The current gifted education policy adopts a 3-tier implementation model. The first two levels encourage high ability and gifted students to be nurtured through school-based programmes, while the third level provides off-site support to exceptionally gifted students. Since schools select their own students at the first two levels, EMB therefore does not have the exact number of these gifted students in Hong Kong. Meanwhile, the Fung Hon Chu Gifted Education Centre still provides enrichment programmes to the 1,100 gifted students formerly referred who are now still attending primary and secondary schools. As for Level 3, EMB has at present 2,050 S.3 !V S.6 students nominated by schools in the "Support Measures for the Exceptionally Gifted Students Scheme", which is about 0.77% of the students in that age group. Due to resource constraint, the Scheme cannot allow students below S3 to participate for the time being.

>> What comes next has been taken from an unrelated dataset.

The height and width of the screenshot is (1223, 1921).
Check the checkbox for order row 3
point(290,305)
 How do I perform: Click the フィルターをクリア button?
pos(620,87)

(2) Based on the 3-tier implementation model mentioned above, the support measures of EMB in relation to the educational and affective needs of gifted students are as follows:

Levels 1 & 2: School-based development programmes

* providing support to schools through the "Cluster School Gifted Project" and the "Seed Project" in implementing school-based gifted programmes to promote gifted education

* organizing teacher training in gifted education

* providing teacher training packages for schools' reference

* developing web-based curriculum resources for schools' reference

* providing enrichment programmes to those gifted students with learning, behavioural and emotional problems at the Fung Hon Chu Gifted Education Centre.

The cost for running the above measures in the past three years was $8,821,000 - excluding staff cost of the Fung Hon Chu Gifted Education Centre. Details are in Appendix I.(PDF format)

Level 3: Offsite support measures

* providing enrichment programmes for exceptionally gifted students

* organizing training programmes for teachers and parents of exceptionally gifted students

The cost for running the above measures in the past three years was $3,159,000 - excluding staff cost of the Fung Hon Chu Gifted Education Centre. Details are in Appendix II.(PDF format)

Moreover, schools can also use the Capacity Enhancement Grant to provide suitable programmes to cater for the educational and affective needs of their gifted students.

Since gifted education policies covering mode of financing, student population to be covered, enrichment programmes to be arranged, etc., differ from one territory to the others, it is therefore difficult to compare the expenses on gifted education in Hong Kong with those of other territories.